Si te empiezan a gustar las Harley, tengo una noticia que darte…

“¿Es cierto el mito de que la Harley está asociada a la crisis de la mediana edad?”, se le plantea a Álex Mumbrú, leyenda del baloncesto español y actual seleccionador alemán con la que ganó el último Eurobasket, declarado aficionado a las motos y que apunta las causas por las que el público de mediana edad es el objetivo de estas motos. “Yo creo que tiene más que ver con el poder adquisitivo. Una Harley es un lujo y son motos caras. Normalmente, la capacidad para comprártela llega a mayor edad”.

No tanto una urgencia por volver a ser joven como una combinación muy concreta de tiempo, dinero y experiencia. La vida adulta permite —por fin— ciertos caprichos que antes no estaban al alcance. Y la Harley, más que un vehículo, funciona como una reafirmación personal en un momento en el que muchas identidades empiezan a resquebrajarse.

La sensación de libertad que te acompaña

La Harley no es solo nostalgia, sino afirmación. “Sensación de libertad y rebeldía. Y también ver que la edad no te impide seguir haciendo cosas”, continúa José Luis. “Todo eso supera a cualquier miedo que puedas tener por ponerte sobre las dos ruedas”. No se trata de negar el paso del tiempo, sino de habitarlo de otra manera.

Ese componente emocional aparece también en el discurso de Mumbrú.
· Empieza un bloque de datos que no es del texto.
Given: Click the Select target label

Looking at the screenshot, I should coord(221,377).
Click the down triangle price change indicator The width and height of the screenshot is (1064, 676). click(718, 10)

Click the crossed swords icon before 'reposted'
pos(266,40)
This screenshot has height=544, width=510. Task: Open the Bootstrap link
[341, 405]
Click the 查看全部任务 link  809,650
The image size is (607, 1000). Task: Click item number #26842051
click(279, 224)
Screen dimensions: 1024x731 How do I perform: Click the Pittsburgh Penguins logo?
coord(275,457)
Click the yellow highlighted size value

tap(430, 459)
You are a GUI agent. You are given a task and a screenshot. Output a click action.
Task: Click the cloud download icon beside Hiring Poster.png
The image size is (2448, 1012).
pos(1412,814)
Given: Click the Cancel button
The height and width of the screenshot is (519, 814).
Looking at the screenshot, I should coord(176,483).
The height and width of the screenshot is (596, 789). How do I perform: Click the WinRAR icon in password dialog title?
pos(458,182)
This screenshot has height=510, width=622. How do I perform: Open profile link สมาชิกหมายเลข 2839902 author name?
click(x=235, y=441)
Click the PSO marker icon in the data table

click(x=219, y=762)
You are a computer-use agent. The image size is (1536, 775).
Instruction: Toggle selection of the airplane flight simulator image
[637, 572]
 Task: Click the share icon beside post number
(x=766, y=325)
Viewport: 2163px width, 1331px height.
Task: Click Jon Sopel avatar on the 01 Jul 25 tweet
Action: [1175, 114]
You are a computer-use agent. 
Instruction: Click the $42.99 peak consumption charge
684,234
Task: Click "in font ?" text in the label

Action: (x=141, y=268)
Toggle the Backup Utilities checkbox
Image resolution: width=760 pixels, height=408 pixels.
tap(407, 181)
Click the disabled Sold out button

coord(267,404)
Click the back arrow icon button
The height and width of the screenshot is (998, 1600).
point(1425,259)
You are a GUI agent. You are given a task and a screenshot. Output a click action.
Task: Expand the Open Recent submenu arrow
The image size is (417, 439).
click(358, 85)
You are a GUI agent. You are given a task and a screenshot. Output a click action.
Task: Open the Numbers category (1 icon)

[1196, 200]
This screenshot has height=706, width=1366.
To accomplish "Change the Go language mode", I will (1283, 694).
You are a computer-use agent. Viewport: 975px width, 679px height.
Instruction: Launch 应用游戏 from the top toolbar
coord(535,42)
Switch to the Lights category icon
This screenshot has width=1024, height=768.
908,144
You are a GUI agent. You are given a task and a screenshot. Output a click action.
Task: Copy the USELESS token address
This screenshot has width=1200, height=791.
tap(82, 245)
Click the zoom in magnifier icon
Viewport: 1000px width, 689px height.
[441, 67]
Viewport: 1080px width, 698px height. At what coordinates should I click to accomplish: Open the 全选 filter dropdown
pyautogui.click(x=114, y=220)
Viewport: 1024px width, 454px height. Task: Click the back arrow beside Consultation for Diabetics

Para él, la moto funciona como un paréntesis dentro de una vida exigente. “Me aporta libertad y tranquilidad”. Subirse a la Harley implica una desconexión casi total: “Es el momento en el que desconecto del móvil, de la tecnología, y me centro en conducir, en ir con el aire”.

En una vida adulta marcada por agendas llenas, pantallas constantes y presión constante, la moto se convierte en uno de los pocos espacios donde no pasa nada más que lo que pasa. “Dejo de escuchar música, de hablar por el móvil, de ir con una vida acelerada. Son otras sensaciones”, resume.